The variable "G2" is declared as a signed integer, as required by the editor. (int16)

Thanks for the tip on the code, but I'm not really worried about wasting cycles...that code only runs for a few seconds at the beginning, before the main for() loop starts, but I will keep that in mind, I'm still a total noob at coding. (and obviously at reading and understanding PSoC datasheets)

#### djsfantasi

Joined Apr 11, 2010
7,843
How do you declare G2? Is it an unsigned int? Or a signed int? Or something else?

UPDATE: Oops, I missed the definition in the previous post!

Last edited:

#### ElectricSpidey

Joined Dec 2, 2017
1,816
The variable "G2" is declared as a signed integer, as required by the editor. (int16)

#### bogosort

Joined Sep 24, 2011
678
Well according to the IDEs configuration dialog box, the reference is 2.5 volts, and is grayed out.

This is the input mode I'm using (just not all of it)

View attachment 222311
That ADC datasheet is too vague to be definitive, so I'd simply go by what I'm seeing. I'd make a simple test and see what codes I got for these input values: 0 V, 1.5 V, 2.5, 3.5 V.

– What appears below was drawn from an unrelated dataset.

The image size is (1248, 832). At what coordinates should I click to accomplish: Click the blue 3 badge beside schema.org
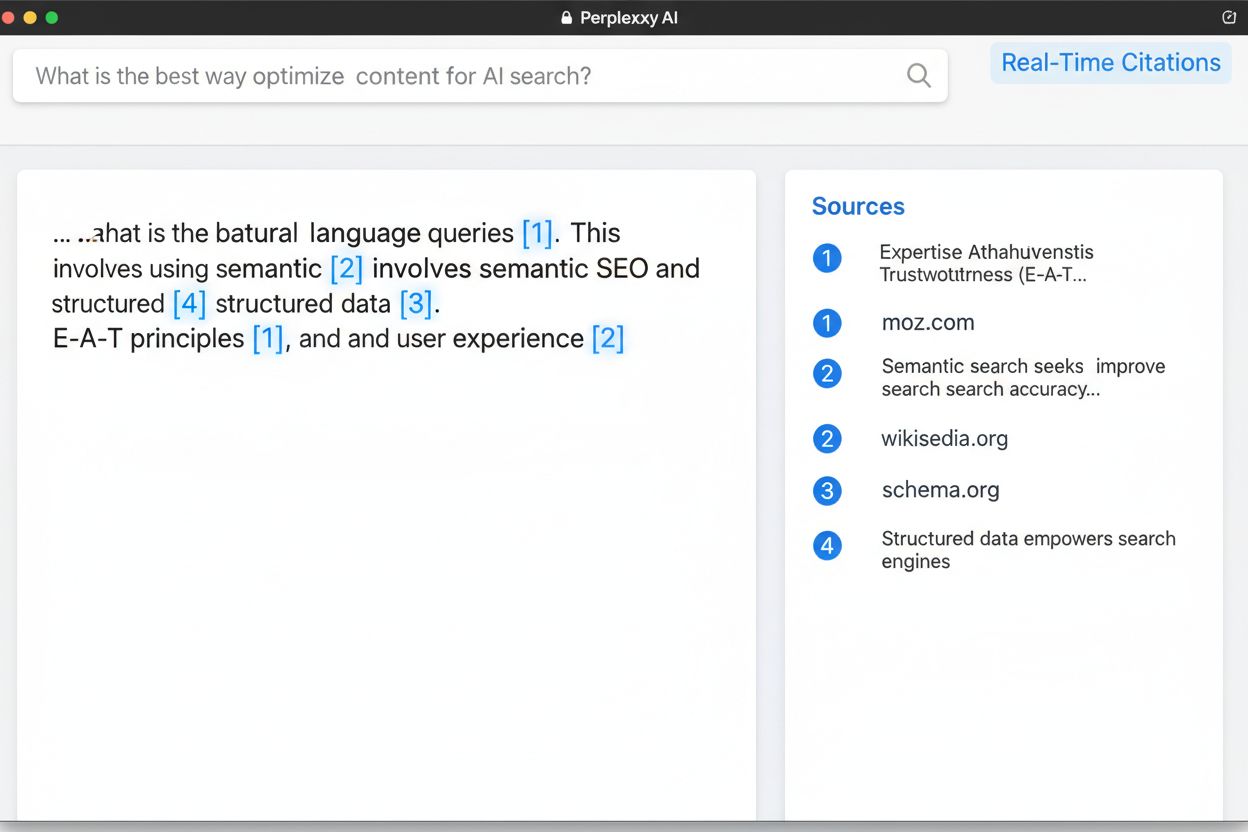click(x=827, y=490)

If the input is being referenced to 2.5 V, then the corresponding (signed) output values should be negative, negative, 0, positive.

If the input is being referenced to analog ground, then the output values will all be non-negative.

Decimal numbers simply means that is how I enter them into my code...the complier converts them to binary for me...right? (or hex)
Ah yeah, there's a difference between the external representation of a number (like base-10, binary, hex, etc.) and how that number is internally stored, manipulated, and interpretted by the CPU. The latter is determined by the type you used in the variable's definition. You can use any representation you like that's supported by the compiler, e.g., 255, 0xFF, 0377, and 0b11111111 all translate to the same internal representation.

The important stuff is how the values are interpreted. If we assign 255 (or 0xFF, etc.) to a variable declared as a 16-bit signed integer, the CPU will interpret the value as 255. If we assign the same 255 (or 0xFF, etc.) to another variable declared as an 8-bit signed integer, the CPU will interpret the value as -1.

Thanks for the tip on the code, but I'm not really worried about wasting cycles...that code only runs for a few seconds at the beginning, before the main for() loop starts, but I will keep that in mind, I'm still a total noob at coding. (and obviously at reading and understanding PSoC datasheets)
Don't feel bad about your confusion from that ADC datasheet, it's a terrible datasheet. Look at practically any standalone ADC datasheet and you'll see that they explicitly describe every configuration option, interface behavior, and provide plenty of examples, leaving no guesswork or ambiguity in how to use the thing.